On 4 Mar 2024, at 14:42, Kai Köhne via Development <development@qt-project.org> 
wrote:

Hi,

I suggest extending our qt_attribution.json format to explicitly mark 
third-party components not part of the Qt sources, like 
https://doc.qt.io/qt-6/qtmultimedia-attribution-ffmpeg.html.

QUIP-7 change:  
https://codereview.qt-project.org/c/meta/quips/+/545126?usp=search
qtattributionsscanner change: 
https://codereview.qt-project.org/c/qt/qttools/+/545098


Let me know what you think.

Regards

Kai


Commented on the review, but also here, slightly more prosaic:

Being able to document 3rd party components that are included in Qt because we 
provision and package them as part of the pipeline is a good idea. Both from an 
SBOM perspective, and because there are advantages in having a standardized, 
descriptive, machine-readable documentation of all dependencies that any Qt 
module has. The question is whether the goal is for us to mark *all* 3rd party 
components that way.

E.g. we provision, compile and link against, and then package the runtime 
libraries for FFmpeg or SQL client libraries.

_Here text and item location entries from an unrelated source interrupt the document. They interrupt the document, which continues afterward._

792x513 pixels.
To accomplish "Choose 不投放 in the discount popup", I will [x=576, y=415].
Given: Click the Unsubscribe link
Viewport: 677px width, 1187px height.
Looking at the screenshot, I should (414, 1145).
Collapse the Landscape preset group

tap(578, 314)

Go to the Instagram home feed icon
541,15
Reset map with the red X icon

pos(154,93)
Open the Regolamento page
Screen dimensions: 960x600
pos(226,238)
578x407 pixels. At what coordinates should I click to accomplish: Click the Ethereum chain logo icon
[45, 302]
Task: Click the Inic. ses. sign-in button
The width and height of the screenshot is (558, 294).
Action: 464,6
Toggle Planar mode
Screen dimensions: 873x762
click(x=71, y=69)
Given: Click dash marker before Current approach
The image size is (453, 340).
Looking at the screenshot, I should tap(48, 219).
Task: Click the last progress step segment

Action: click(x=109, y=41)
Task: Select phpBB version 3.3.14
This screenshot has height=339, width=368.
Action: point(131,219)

The provenance of those should 
clearly be documented in something less obscure than a (power)shell-script in 
qt5.git/coin/provisioning.

But what about system libraries and SDKs where we don’t ship the runtime 
(either because we expect those to be available on the target, because of 
licensing, or because we can dynamically detect the presence of the runtime and 
fail gracefully). Those SDKs might have inline functions in their headers, 
generating executable code in a Qt artefact that we do deploy. Or the tools 
that come with those SDKs might generate code that ends up compiled into Qt. So 
strictly speaking, we should list those as well, even though our Qt package 
doesn’t include any artefacts from those?